A majority of IT executives across the UK continue to rely on employees to monitor their password behaviour, reveals a new study.
Despite password behaviour remaining a concern, companies are not doing enough to improve control and visibility of IT executives.
As many as 78%, or nearly 4 in every 5, IT executives are not able to control employees' access to cloud-based applications and many of them lack the control and visibility required to improve password behaviour among employees, reveals a study from LastPass and Ovum.
Are employees managing their passwords effectively?
According to the study, despite employees retaining a level of control over what passwords to keep and when to change them, not all are comfortable with the process.

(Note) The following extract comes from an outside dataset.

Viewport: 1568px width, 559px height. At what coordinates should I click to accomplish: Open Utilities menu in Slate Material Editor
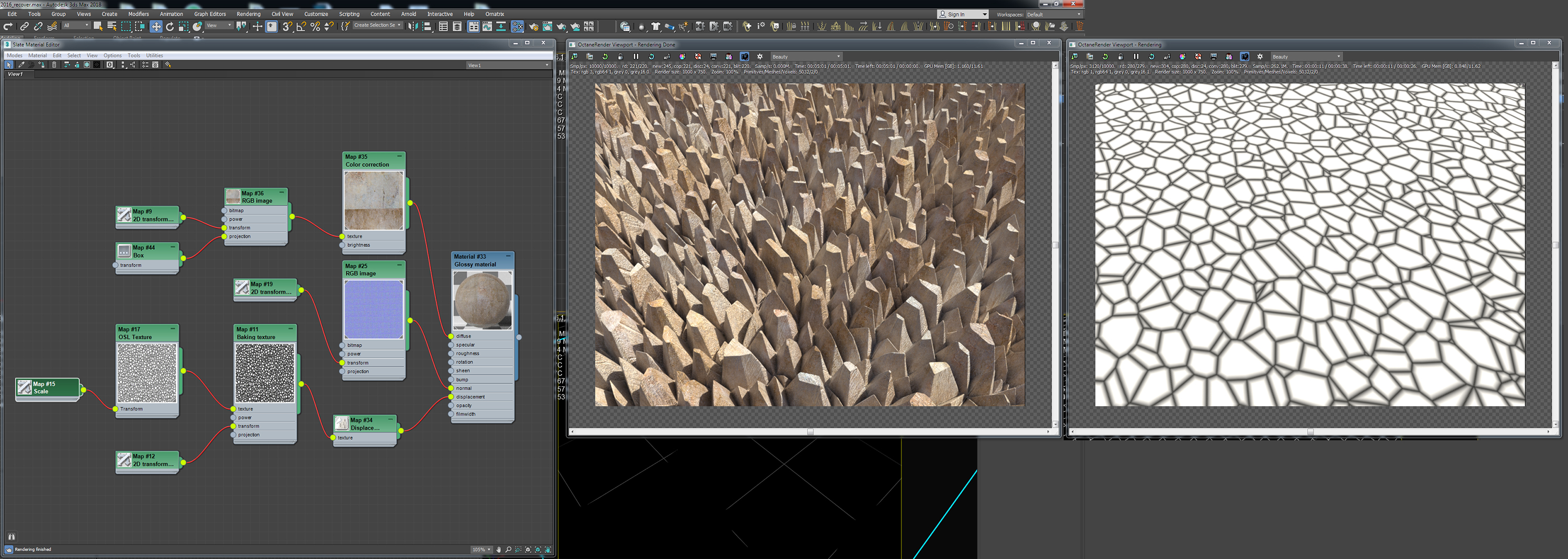[x=154, y=55]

More than 3 in every 4 out of hundreds of employees who spoke to the surveyers revealed that they experience regular password usage problems, mainly due to the absence of technologies like single sign-on (SSO).
At the same time, more than a third of all employees also require password-related help desk support from time to time. A majority of them also said that if their organisations offered a solution, they would use a tool to help store and access passwords without needing to remember each one.
What are IT executives doing about it?
A majority of IT executives also revealed that they are implementing technology based on policies and not the user, and this is affecting the user's ability to maintain password hygiene, thereby placing companies at risk.
The lack of a technology that can enforce password strength requirement is also forcing employees to decide themselves whether the passwords they keep are strong or not. As a result, IT executives rely on employee education to enforce strong passwords rather than on technology.
At the same time, a majority of IT executives also said that they had no technology in place to control password sharing and only 14% of those surveyed said that they had automated control facilities to detect password sharing among employees.
“Far too many organisations are leaving the responsibility for password management to their employees and don’t have the automated password management technology in place to identify when things are going wrong," said Andrew Kellett, Principal Analyst, Infrastructure Solutions at Ovum.
Matt Kaplan, GM of LastPass, believes that the absence of technology coupled with the threat posed by human behaviour is also leaving companies unnecessarily at risk from weak or shared passwords.
'Organisations need to focus on solving for both obstacles in order to significantly improve their overall security,' he adds.